● **Prompt 1**: Using the metadata viewer article, decide whether each statement agrees with it, answering yes or no and quoting the exact words that settle it: (a) Starting with the dragon image is suggested because none of its metadata was removed. (b) To use the viewer, you have to verify that you aren’t a robot. (c) To open the image dialog box, you left click on the photo.
● **Prompt 2**: Resume the metadata viewer article from where it stops, going on with the step-by-step tutorial.

[start of Document excerpt]

If you want to look at the metadata embedded in online photos, including GPS coordinates, this is an excellent online viewer. And it is simple. Just grab the URL for an online photo, drop it into the URL box on Jeffrey’s site, verify you aren’t a robot, and then check out the tons of metadata (check out the examples below). This is the most comprehensive metadata viewer I have found.
Why not use a web browser add-on to view metadata? Because Jeffrey’s viewer will probably shows you more metadata than your browser add-on. I have a browser add-on to for a quick look at metadata, but I use Jeffery’s when I want to see all the metadata.
A step by step tutorial follows with a couple of images to try out.
First, open Jeffrey’s Metadata Viewer in one browser window and open another browser window to find the photo you want to check out, like the dragon photo at the top of this article. (The dragon photo was originally posted in this GPS article.) I suggest you use the dragon image to start with since I did not eliminate any of the metadata and it will show you what is possible with a comprehensive metadata viewer.
Right click on the photo to get the image dialog box. Then choose View Image.

[end of Document excerpt]
[start of Extracted information]

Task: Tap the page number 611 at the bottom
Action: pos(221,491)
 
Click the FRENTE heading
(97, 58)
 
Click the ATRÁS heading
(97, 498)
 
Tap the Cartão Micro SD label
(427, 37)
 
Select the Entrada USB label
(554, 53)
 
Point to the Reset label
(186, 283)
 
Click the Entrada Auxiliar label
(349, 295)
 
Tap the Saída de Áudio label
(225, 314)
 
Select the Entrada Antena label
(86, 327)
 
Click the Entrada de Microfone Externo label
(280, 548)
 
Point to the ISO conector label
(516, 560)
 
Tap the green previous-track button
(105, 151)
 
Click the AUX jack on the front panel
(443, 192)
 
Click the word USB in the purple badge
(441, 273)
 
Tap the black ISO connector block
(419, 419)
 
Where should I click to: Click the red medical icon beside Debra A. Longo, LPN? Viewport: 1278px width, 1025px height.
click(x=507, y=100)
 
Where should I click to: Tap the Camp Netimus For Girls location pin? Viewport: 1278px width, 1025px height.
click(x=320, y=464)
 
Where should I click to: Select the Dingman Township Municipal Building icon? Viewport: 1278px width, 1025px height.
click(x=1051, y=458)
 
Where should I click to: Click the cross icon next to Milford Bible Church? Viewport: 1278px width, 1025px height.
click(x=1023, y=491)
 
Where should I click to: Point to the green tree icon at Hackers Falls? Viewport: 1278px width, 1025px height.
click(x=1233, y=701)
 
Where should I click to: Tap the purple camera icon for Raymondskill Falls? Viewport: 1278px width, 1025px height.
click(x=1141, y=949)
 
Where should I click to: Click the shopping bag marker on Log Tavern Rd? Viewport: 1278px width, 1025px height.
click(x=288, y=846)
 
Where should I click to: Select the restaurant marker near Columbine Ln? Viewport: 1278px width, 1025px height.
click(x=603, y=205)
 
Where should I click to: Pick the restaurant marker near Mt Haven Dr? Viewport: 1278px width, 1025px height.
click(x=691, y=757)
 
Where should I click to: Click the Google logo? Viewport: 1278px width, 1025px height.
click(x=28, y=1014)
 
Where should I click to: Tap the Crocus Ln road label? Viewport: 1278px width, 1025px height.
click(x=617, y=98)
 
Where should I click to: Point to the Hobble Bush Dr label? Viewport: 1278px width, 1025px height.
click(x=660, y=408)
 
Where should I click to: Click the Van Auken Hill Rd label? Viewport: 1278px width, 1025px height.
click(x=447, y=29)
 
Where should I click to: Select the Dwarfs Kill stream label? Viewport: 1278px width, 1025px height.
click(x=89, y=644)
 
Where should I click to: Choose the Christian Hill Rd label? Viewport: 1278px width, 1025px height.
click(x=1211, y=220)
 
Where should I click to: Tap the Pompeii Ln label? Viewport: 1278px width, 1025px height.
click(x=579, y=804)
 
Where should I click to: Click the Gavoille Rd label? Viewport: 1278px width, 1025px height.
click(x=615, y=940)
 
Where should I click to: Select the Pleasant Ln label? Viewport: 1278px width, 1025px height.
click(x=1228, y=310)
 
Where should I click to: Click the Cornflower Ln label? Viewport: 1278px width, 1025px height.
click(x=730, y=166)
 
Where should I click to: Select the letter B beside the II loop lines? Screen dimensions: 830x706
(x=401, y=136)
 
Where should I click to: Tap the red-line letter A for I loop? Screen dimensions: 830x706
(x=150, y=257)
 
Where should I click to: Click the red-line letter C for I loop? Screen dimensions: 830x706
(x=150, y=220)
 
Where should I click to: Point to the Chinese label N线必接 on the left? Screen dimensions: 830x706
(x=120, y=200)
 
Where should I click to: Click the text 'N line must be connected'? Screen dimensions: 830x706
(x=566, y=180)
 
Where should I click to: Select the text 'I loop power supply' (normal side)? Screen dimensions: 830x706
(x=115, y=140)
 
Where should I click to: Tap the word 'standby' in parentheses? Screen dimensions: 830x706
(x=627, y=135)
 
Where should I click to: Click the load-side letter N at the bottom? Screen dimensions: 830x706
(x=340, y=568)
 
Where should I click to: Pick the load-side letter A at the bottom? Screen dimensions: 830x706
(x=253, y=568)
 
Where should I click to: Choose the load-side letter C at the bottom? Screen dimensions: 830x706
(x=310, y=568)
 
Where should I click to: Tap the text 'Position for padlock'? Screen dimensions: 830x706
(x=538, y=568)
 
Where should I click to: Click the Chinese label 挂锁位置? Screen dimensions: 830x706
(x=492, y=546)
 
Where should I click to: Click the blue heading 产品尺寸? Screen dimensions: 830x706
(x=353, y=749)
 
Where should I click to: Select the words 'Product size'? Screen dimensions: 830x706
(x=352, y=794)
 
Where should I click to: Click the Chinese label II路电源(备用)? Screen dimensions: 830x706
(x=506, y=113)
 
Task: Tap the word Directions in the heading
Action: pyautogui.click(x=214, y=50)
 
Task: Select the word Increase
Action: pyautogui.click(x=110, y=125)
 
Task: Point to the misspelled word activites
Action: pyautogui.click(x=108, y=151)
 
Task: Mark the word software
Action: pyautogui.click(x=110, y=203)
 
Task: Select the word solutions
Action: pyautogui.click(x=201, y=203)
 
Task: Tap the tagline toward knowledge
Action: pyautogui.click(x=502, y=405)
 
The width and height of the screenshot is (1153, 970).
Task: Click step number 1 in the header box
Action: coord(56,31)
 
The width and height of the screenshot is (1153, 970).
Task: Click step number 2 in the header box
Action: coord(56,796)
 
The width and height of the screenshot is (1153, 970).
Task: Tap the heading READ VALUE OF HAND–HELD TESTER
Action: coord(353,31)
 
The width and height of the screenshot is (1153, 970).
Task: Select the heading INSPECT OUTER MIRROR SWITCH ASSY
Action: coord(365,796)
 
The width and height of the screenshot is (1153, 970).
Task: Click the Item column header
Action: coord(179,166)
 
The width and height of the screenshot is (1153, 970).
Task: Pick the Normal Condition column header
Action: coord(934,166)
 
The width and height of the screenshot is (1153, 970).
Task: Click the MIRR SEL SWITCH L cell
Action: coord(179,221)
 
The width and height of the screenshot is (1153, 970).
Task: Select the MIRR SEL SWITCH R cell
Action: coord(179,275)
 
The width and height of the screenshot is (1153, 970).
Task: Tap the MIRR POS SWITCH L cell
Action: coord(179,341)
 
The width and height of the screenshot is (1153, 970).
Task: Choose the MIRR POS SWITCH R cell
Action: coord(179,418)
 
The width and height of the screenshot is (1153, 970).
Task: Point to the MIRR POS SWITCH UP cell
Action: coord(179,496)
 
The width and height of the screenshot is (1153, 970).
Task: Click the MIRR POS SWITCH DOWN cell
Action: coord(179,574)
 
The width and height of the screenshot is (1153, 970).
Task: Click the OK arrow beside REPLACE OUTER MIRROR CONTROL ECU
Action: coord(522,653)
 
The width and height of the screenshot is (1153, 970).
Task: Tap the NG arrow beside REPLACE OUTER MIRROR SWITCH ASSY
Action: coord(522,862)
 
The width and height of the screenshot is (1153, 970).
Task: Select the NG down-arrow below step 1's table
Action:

[end of Extracted information]

● **Task output 1**:
(a) Yes: "I suggest you use the dragon image to start with since I did not eliminate any of the metadata"
(b) Yes: "verify you aren’t a robot"
(c) No: "Right click on the photo to get the image dialog box."

● **Task output 2**:
You should see the photo’s URL (indicated by a red arrow) up in the address bar. If you left click the URL the whole address should be highlighted by your web browser. Copy the URL to your clipboard (PC: CTRL+C, Mac: Command+C). If it isn’t highlighted, you will need to drag across the whole URL with your cursor to highlight it, then copy it to your clipboard. Here’s the image URL for the dragon photo:
Now go back to Jeffery’s Metadata Viewer and paste (PC: CTRL+V, Mac: Command+V) the entire image URL into the URL box (red arrow). Then click the “I’m not a robot” box.
You will be given a simple photo quiz (to prove you aren’t a robot) in which you choose several photos from a larger group of photos with questions like “Select all squares with street signs.” Click the squares with street signs and then click Verify. The reason for the quiz is to keep robots from eating up precious bandwidth which can cost a lot of money. If you check out several images in one viewing session the site Verifies you automatically so you don’t have to take the quiz every time.
Once you have successfully answered the quiz (if you mess up you will get another quiz) you will get a green check mark next to “I’m not a robot”. Then choose View Image Data (red arrow) and all of the metadata attached to the photo will show up. Depending on how much metadata was attached to the photo you will see quite a lot to very little.
This is the beginning of the metadata for the dragon image, including the GPS coordinates.
If you scroll down a bit you will see a satellite map indicating where the photo was taken, and the beginning of the XMP metadata section.
You can zoom in on the satellite map for a closer look.
Keep scrolling to see more metadata. This is the beginning of the EXIF section.
This is the Composite section of the metadata. I am only showing you a little of the metadata in this image. If you keep scrolling down the page you will be surprised how much information is included. It would take 10 pages of 8.5 x 11 inch paper to print all the metadata.
Here’s an example from another recent photo. This is the image URL to drop into the metadata viewer:
This image was originally posted in this article.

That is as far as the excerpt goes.